Think about how technology has changed our world. Information that once only existed in a written format is now literally at our fingertips. We settle conversational disputes with a quick check of Google. We rely on GPS to navigate a new city instead of pulling out an atlas (which, for the record, they still print). We take pictures and share them almost immediately, instead of waiting to print them off and paste them in a photo album. And one day in the not-too-distant future, we may be riding around in self-driving cars.
It’s a brave new world, indeed.
Always On, Always Connected
While “always on always connected” describes a feature of numerous apps and tech devices, it also describes the state of our tech-driven world today. More than 64% of American adults own a smartphone, tablets are increasingly popular, and we’re able to be connected to our office email and social media wherever we go.
At What Price?
The price of technology isn’t measured in dollars and cents anymore. It’s feeling that little buzz in your pocket, even when your phone is on the table. It’s comparing your life to the highly edited lives of those on your social media feeds. It’s feeling like you aren’t ever really off the clock, checking emails even on the weekends, and being available to your coworkers even while you’re at home.
There are numerous other concerns associated with always being connected, too:
- Sleep disturbances caused by the blue light emitted by smartphones
- Poor posture associated with sitting at a computer for long periods of time
- Neck and spinal issues such as “text neck”
- Psychological issues such as FOMO
- Repetitive strain injuries
Why a Digital Detox is a Good Idea
While we pride ourselves in being able to multitask thanks to our tech devices, the fact is, we’re not as productive as we like to think we are. Scientists call this phenomenon “popcorn brain,” and it’s a natural outgrowth of our tech-heavy society. In fact, studies suggest that our tendency toward 24/7 connectivity is actually rewiring our brains.
Many experts recommend a digital detox from time to time, just to give our brains and bodies a chance to rest and reset from the technical onslaught. While there is no prescribed length to such a detox, research indicates that a minimum 24-hour period of disconnection can boost creativity and problem-solving skills as well as have a positive impact on your overall health.

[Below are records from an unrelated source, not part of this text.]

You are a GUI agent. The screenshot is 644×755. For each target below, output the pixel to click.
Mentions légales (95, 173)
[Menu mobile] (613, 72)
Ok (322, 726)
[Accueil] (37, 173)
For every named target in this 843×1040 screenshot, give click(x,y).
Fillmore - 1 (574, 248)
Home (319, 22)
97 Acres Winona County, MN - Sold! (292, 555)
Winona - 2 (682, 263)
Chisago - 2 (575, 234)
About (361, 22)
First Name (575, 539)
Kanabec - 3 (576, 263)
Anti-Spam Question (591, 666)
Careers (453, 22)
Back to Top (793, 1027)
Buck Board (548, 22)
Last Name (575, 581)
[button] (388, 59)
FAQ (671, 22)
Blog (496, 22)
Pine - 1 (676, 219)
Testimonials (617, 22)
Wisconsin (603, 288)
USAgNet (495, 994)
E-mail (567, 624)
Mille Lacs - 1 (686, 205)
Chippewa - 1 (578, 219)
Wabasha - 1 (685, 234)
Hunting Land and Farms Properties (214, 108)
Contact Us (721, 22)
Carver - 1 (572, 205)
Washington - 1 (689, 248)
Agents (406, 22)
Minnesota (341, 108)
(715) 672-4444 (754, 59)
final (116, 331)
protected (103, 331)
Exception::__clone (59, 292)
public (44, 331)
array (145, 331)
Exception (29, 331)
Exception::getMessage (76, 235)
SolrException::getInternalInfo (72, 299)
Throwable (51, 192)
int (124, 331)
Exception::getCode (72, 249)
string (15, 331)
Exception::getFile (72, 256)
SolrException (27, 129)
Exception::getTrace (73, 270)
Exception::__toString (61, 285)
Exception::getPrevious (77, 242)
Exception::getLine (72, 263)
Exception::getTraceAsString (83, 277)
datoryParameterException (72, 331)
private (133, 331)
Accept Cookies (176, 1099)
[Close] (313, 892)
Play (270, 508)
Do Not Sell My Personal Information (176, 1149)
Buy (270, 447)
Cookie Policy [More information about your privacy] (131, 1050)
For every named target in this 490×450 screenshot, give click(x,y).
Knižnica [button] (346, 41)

How to (Temporarily) Step Away From Your Tech
Even if you feel like you can’t sacrifice 24 whole hours to disconnection, there are things you can do to improve your life both online and off:
- Limit your exposure – certain times or hours “off limits”
- Turn your email push notifications off – check email at set times
- Invest in an alarm clock instead of relying on your smartphone to wake up
- Turn your social media notifications off
- Set boundaries for your work communications
- Experiment with blocking out a length of time to be offline
It might seem counterintuitive for a tech company to be offering suggestions for taking time away from your devices, but even tech workers recognize the need to de-stress from our screens. The holidays are a logical time to explore a little digital detoxing, since there are plenty of opportunities for social interaction, visiting with friends and relatives, and new things to see and experience. Being present in the moment without feeling the need to document and share it could be one of the most relaxing parts of the season.